The time is long past that we begin to acknowledge the vicious cycle of violence that benefits the NRA's business model. More guns in the hands of more people increases the frequency of bloodshed, whether or not the shooters possessed the firearms legally. A comparative look at gun fatalities between the U.S. and other industrialized nations, illustrates the peril of easy access to firearms.

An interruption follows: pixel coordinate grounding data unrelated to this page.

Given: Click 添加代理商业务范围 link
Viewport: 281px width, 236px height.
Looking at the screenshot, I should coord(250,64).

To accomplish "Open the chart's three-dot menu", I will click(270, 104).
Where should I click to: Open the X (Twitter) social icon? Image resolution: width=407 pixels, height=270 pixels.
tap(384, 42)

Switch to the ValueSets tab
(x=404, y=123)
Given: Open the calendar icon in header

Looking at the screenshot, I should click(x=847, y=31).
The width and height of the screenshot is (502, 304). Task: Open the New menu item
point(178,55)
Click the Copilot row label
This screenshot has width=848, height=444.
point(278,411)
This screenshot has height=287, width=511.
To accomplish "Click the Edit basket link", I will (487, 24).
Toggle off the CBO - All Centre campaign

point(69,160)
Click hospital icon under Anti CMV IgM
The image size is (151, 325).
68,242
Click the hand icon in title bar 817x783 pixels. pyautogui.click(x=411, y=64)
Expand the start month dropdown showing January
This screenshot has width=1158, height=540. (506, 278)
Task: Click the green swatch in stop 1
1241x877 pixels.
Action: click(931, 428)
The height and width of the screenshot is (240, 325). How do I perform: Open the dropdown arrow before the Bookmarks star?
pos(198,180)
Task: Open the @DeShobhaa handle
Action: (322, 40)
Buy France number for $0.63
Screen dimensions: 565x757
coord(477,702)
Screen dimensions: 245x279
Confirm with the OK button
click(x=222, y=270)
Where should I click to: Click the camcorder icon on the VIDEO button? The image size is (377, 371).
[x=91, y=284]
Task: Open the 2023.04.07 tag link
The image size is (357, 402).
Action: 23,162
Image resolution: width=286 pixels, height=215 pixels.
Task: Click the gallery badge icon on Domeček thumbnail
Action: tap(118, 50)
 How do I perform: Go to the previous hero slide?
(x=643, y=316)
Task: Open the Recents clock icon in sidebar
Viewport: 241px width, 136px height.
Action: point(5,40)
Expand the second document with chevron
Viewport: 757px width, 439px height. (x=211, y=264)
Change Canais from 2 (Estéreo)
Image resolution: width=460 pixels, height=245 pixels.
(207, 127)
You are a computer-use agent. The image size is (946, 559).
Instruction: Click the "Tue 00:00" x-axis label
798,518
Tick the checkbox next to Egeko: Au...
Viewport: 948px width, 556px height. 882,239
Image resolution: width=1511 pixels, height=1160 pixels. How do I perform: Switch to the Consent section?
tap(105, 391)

It's a sweet spot the firearms industry occupies: given relaxed gun laws in a nation saturated with its product, such conditions improve the chances that someone mentally unfit (Newtown, Conn.; Aurora, Colo.; Oakpark, Wisc.; Tucson, Ariz.; Virginia Tech) will get his hands on a rifle or pistol. A meaningful segment of the population already worked up by talk radio, will do the NRA's bidding and move gun manufactuers further into the black--after victims of firearms violence have hemorrhaged red.

Perhaps it will take additional Sandyhook massacres before national consensus begins to recognize a callous, blood-shedding industry in operation. How many more lives must be snatched before voters see blood money in the hands of candidates for public office taking campaign dollars from the NRA?